__Provided data__:
__________________________________________________

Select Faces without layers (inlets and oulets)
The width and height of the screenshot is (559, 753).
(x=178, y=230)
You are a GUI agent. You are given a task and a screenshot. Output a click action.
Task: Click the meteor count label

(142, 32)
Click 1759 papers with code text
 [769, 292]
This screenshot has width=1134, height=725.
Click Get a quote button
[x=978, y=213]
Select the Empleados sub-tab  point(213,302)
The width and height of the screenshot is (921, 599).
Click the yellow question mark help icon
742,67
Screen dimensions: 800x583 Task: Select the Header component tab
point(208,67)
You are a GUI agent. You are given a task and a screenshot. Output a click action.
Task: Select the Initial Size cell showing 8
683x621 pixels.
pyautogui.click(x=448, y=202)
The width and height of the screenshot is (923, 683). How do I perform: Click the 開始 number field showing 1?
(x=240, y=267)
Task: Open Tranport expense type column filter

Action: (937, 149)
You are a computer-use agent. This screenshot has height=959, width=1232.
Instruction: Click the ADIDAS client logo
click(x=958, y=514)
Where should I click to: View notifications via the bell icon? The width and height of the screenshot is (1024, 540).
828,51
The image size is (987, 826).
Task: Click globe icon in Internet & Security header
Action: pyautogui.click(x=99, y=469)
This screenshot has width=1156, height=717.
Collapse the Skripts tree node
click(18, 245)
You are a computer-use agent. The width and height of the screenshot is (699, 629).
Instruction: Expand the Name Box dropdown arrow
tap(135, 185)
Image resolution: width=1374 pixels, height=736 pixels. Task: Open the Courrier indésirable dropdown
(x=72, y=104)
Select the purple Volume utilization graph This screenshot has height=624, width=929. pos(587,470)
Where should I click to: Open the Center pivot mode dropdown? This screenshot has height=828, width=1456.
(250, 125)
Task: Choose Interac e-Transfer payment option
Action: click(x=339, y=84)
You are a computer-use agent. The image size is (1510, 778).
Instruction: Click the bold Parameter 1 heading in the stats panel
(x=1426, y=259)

__________________________________________________

Every record here must be output exactly, word for word.

__Your solution__:
Select Faces without layers (inlets and oulets)
The width and height of the screenshot is (559, 753).
(x=178, y=230)
You are a GUI agent. You are given a task and a screenshot. Output a click action.
Task: Click the meteor count label

(142, 32)
Click 1759 papers with code text
 [769, 292]
This screenshot has width=1134, height=725.
Click Get a quote button
[x=978, y=213]
Select the Empleados sub-tab  point(213,302)
The width and height of the screenshot is (921, 599).
Click the yellow question mark help icon
742,67
Screen dimensions: 800x583 Task: Select the Header component tab
point(208,67)
You are a GUI agent. You are given a task and a screenshot. Output a click action.
Task: Select the Initial Size cell showing 8
683x621 pixels.
pyautogui.click(x=448, y=202)
The width and height of the screenshot is (923, 683). How do I perform: Click the 開始 number field showing 1?
(x=240, y=267)
Task: Open Tranport expense type column filter

Action: (937, 149)
You are a computer-use agent. This screenshot has height=959, width=1232.
Instruction: Click the ADIDAS client logo
click(x=958, y=514)
Where should I click to: View notifications via the bell icon? The width and height of the screenshot is (1024, 540).
828,51
The image size is (987, 826).
Task: Click globe icon in Internet & Security header
Action: pyautogui.click(x=99, y=469)
This screenshot has width=1156, height=717.
Collapse the Skripts tree node
click(18, 245)
You are a computer-use agent. The width and height of the screenshot is (699, 629).
Instruction: Expand the Name Box dropdown arrow
tap(135, 185)
Image resolution: width=1374 pixels, height=736 pixels. Task: Open the Courrier indésirable dropdown
(x=72, y=104)
Select the purple Volume utilization graph This screenshot has height=624, width=929. pos(587,470)
Where should I click to: Open the Center pivot mode dropdown? This screenshot has height=828, width=1456.
(250, 125)
Task: Choose Interac e-Transfer payment option
Action: click(x=339, y=84)
You are a computer-use agent. The image size is (1510, 778).
Instruction: Click the bold Parameter 1 heading in the stats panel
(x=1426, y=259)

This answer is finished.